Il a prévenu que le second semestre de l’exercice serait également touché par la hausse des coûts du carburant et une visibilité réduite sur les réservations, même si le PDG Kenton Jarvis a déclaré qu’easyJet était « bien placé » pour résister aux turbulences.
À l’échelle du secteur, l’Association du transport aérien international a averti le mois dernier que les bénéfices mondiaux des compagnies aériennes seraient en passe de diminuer de moitié cette année.
Le problème de Bruxelles
L’obstacle auquel sont désormais confrontés les deux soumissionnaires réside dans la législation européenne, qui exige que les compagnies aériennes opérant au sein du bloc soient détenues majoritairement et effectivement contrôlées par des États membres de l’UE ou des ressortissants européens éligibles.
Castlelake avait proposé de satisfaire à la règle en s’associant à deux dirigeants irlandais de l’aviation, Peter Bellew et Mark Breen, qui auraient détenu une participation majoritaire par l’intermédiaire d’une société basée dans l’UE.
Les inquiétudes suscitées par de tels obstacles réglementaires expliquent en partie pourquoi les actions d’easyJet ont été à la traîne par rapport aux prix offerts. Apollo, pour sa part, affirme qu’elle prendra « toutes les mesures nécessaires » pour obtenir l’autorisation de fusion et toute approbation relative au règlement européen sur les subventions étrangères.
Apollo a également promis de conserver le nom easyJet en étendant la licence existante avec easyGroup, le véhicule du fondateur Sir Stelios Haji-Ioannou, qui possède avec sa famille environ 15 % de la compagnie aérienne et perçoit une redevance sur ses revenus.
Cet engagement pourrait s’avérer décisif pour convaincre l’actionnaire le plus influent du transporteur, aucune des deux offres n’étant encore ferme.
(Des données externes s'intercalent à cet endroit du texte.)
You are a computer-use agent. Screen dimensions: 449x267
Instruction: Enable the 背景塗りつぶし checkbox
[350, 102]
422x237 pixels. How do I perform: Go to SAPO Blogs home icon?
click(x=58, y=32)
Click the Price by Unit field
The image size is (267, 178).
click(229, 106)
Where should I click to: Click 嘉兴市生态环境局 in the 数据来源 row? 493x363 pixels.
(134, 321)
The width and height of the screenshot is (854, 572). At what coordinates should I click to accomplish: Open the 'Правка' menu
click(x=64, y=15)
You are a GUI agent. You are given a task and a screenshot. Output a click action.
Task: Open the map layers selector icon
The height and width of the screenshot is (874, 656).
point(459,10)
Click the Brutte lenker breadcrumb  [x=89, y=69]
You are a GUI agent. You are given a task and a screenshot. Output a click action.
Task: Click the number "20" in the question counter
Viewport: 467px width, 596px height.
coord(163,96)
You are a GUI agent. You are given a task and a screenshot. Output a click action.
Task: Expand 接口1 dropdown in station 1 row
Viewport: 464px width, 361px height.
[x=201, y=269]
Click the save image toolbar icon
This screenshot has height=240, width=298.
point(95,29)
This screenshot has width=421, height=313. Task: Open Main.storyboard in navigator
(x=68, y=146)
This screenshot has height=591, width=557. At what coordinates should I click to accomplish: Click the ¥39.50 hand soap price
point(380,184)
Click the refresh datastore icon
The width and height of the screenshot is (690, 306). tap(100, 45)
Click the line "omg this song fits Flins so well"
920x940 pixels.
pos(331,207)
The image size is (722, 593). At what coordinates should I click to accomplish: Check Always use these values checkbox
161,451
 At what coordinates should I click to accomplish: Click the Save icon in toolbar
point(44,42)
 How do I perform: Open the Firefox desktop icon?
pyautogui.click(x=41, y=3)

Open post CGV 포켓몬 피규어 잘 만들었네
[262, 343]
Selon les règles britanniques en matière de rachat, Castlelake doit décider d’ici le 3 août s’il souhaite soumissionner ou se retirer, Apollo étant confrontée à une date limite fixée au 7 août.
En cas de succès, easyJet quitterait la Bourse de Londres, rejoignant ainsi la dernière vague de sociétés britanniques rachetées par des capitaux étrangers cette année.